╭─ GIVEN INFORMATION

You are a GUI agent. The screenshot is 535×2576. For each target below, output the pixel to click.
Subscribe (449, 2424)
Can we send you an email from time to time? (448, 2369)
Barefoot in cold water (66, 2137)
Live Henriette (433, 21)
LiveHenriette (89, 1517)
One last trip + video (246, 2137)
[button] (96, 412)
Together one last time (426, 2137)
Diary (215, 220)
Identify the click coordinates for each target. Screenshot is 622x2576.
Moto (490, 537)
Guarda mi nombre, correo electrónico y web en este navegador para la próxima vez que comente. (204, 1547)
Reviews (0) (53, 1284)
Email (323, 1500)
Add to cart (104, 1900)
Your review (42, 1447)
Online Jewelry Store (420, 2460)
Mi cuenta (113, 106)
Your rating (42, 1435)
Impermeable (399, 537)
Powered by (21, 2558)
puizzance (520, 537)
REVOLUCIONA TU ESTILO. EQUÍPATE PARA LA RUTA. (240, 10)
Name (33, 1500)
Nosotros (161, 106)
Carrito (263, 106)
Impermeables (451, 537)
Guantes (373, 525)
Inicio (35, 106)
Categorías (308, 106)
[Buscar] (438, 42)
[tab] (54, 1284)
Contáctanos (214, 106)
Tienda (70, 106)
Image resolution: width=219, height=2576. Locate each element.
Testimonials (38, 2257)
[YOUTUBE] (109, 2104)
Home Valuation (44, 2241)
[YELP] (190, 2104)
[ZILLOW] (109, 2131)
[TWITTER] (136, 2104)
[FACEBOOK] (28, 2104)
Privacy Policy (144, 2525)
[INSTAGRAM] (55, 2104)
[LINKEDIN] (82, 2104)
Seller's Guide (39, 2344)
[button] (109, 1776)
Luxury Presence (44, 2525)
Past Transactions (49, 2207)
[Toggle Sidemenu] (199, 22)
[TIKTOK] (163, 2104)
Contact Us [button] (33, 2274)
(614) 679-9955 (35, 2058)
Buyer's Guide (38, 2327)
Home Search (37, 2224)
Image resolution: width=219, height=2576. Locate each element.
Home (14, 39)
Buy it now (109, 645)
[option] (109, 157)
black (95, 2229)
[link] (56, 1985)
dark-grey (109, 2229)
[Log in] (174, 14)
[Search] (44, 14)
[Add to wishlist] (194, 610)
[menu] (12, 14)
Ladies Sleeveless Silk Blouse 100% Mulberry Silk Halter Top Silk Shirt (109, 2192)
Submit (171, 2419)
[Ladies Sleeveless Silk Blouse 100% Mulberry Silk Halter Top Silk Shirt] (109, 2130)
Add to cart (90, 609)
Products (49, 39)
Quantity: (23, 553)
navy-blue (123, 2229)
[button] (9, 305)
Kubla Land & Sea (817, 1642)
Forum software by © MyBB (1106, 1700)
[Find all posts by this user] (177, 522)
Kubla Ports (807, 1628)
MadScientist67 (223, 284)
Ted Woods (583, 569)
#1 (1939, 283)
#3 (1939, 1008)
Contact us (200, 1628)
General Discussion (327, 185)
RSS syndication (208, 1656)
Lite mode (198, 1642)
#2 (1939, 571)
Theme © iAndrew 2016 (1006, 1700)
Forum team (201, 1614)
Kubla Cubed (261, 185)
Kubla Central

╰─

• **DIRECTIONS**:
Would you return each line of the material above, unchanged, from the first one through the line where "Your review (42, 1447)" appears?

• **OUTPUT OF THE TASK**:
You are a GUI agent. The screenshot is 535×2576. For each target below, output the pixel to click.
Subscribe (449, 2424)
Can we send you an email from time to time? (448, 2369)
Barefoot in cold water (66, 2137)
Live Henriette (433, 21)
LiveHenriette (89, 1517)
One last trip + video (246, 2137)
[button] (96, 412)
Together one last time (426, 2137)
Diary (215, 220)
Identify the click coordinates for each target. Screenshot is 622x2576.
Moto (490, 537)
Guarda mi nombre, correo electrónico y web en este navegador para la próxima vez que comente. (204, 1547)
Reviews (0) (53, 1284)
Email (323, 1500)
Add to cart (104, 1900)
Your review (42, 1447)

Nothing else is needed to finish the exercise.